Death and forever: Daniel Mudie Cunningham at Wollongong Art Gallery

From a position on the left-hand side of the gallery space, the soft glow of a neon sign is reflected in reverse on the glass surface of an archival frame, momentarily obscuring a poster citing funeral songs.

I travelled from Warrang/Sydney to Woolyungah/Wollongong to see ‘Are You There?’, Daniel Mudie Cunningham’s first career survey. Tenderly curated by James Gatt, the exhibition spans three decades of Cunningham’s practice and evidences a lifetime of performance and documentation.

Informed by the dove-tailing experiences of growing up in a conservative religious household and as a gay man in the 1990s, Cunningham’s cyclical artistic gestures respond in part to the promises of eternal damnation and death. A family photograph of the artist's younger brother, buried to the neck in sand, conjures David Wonarowicz's self-portrait Untitled (Face in Dirt) (1991), and reads here as a reflection on mortality. In Lonesome Cowboy (1993) an 18-year-old Cunningham riffs on the homoerotic imagery of Andy Warhol’s Lonesome Cowboys (1968), marking the sensuous debut of his queerness via referential identification. In defiance of death and damnation, queer genealogies of art and the technologies of film and photography offer salvation.

Salvation can be reclaimed by eschewing heterosexual chronopolitics in favour of queer temporalities, including the aesthetic tropes of drag. ‘Are You There?’ is filled with anachronistic performance, lip-syncing, cheap wigs, and diva worship. In Licycle (1995), a flickering Cunningham performs as Liza Minnelli at the iconic cLUB bENT. In addition to Minnelli, Cunningham has appeared as intimations of Cyndi Lauper, Tina Turner, Bette Midler, and others throughout his career. In Gender is a Drag (1993/2013), a split screen shows Cunningham applying makeup, while also shaving his shoulder-length hair to the scalp, staging a kind of gender autopoiesis through the act of becoming and unbecoming.

Reenactment is critical to Cunningham’s oeuvre. In a nod to Nan Goldin, The Ballad of Technological Dependency (1998) comprises audio taken from the artist’s answering machine, set to a slideshow of friends in varying degrees of drag speaking on the phone.

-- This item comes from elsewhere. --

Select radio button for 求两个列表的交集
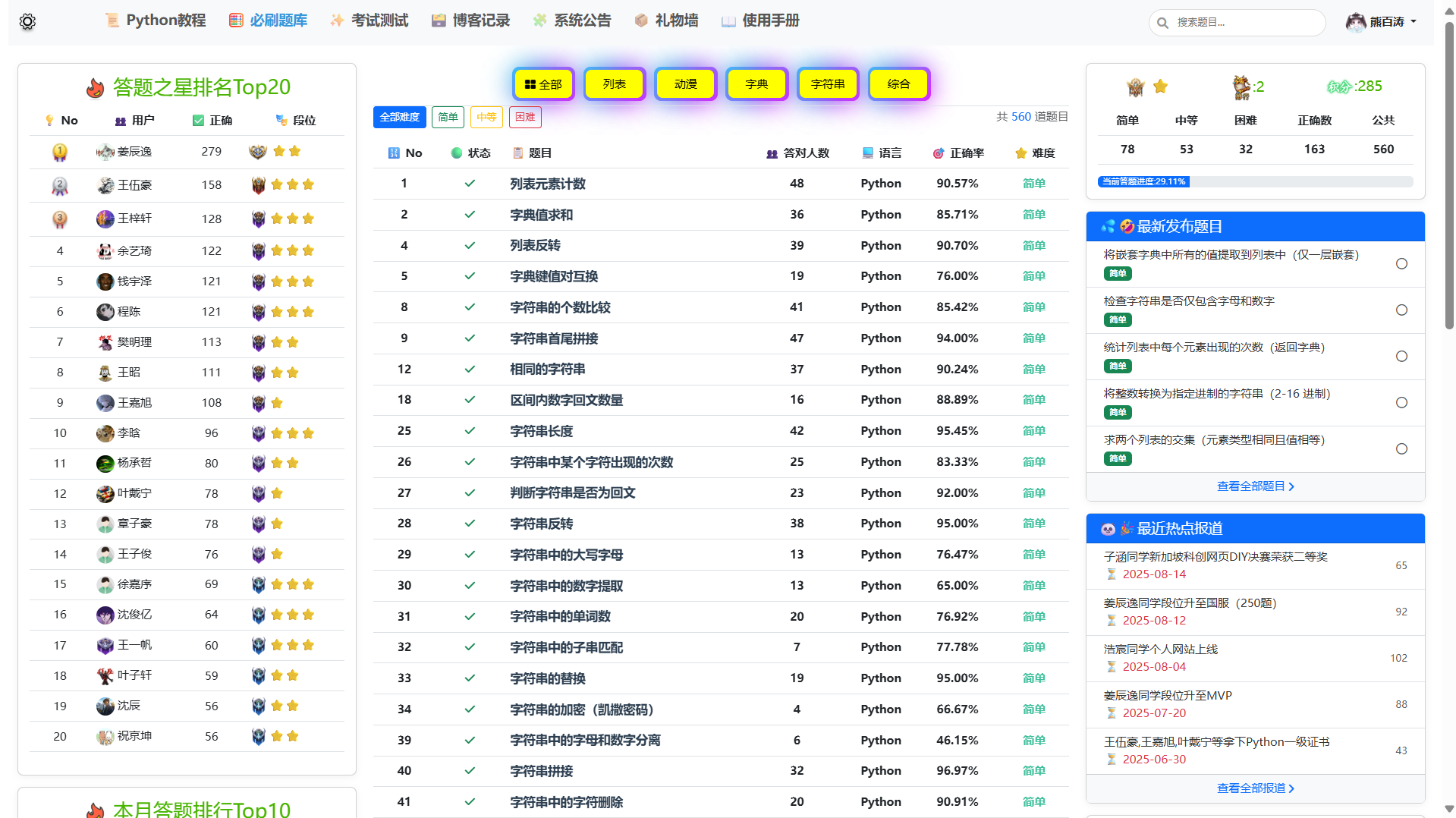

This approach is later revisited in Repeats (2000), in which Cunningham references iconic scenes in cinema history, including Pillow Talk (1959) and Scream (1956), employing the same answering machine and slide-show arrangement.

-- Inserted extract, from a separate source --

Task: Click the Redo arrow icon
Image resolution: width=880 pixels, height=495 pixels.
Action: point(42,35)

Drawing from a 1995 entry in Cunningham’s art school journal, On a Queer Day You Can See Forever (2023) could easily read as idealism, particularly at a time when the politics of queerness feel watered down in semantic satiation. Reimagined and rendered as a neon signage artwork 30 years into the artist’s career, the text reads instead as an ode to the unique insights and understandings of youth.

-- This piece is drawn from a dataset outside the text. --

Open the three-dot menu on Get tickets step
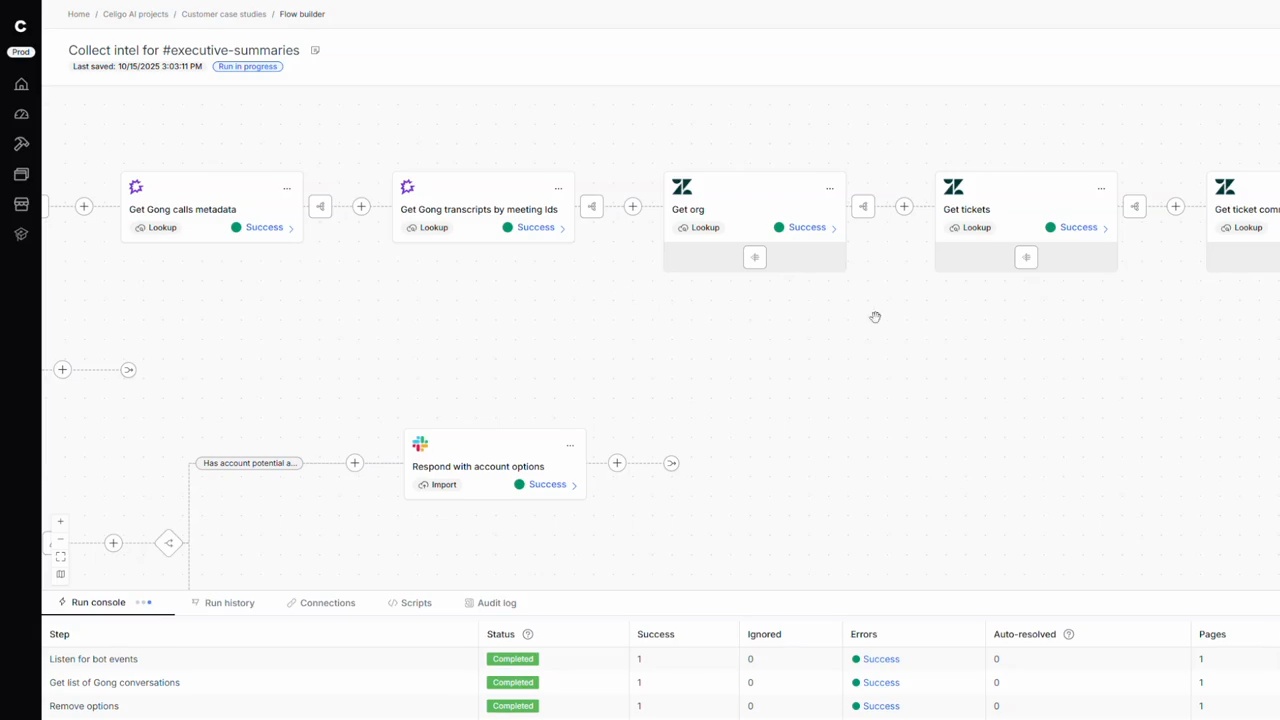The image size is (1280, 720). [1101, 188]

Cunningham’s threads of reenactment, self-documentation, diva worship and the spectres of death come together in his seminal work Proud Mary (2007, 2012, 2017, 2022). Now incorporating its fourth iteration, Proud Mary sees Cunningham perform a lip-sync to his own funeral song, Tina Turner’s titular 1971 cover of ‘Proud Mary’ by Creedence Clearwater Revival. Informed in part by the loss of Cunningham’s brother in 2001, Proud Mary sits beside a poster listing funeral songs, inviting reflection on the ways we remember the dead and the ways we anticipate ourselves being remembered. The iterations will continue until, of course, they stop. ‘Are You There?’ reminds us to forge our own visions of forever.

Blake Lawrence, Warrang/Sydney

Curated by James Gatt, ‘Are You There?’ continues at Wollongong Art Gallery until 10 September 2023.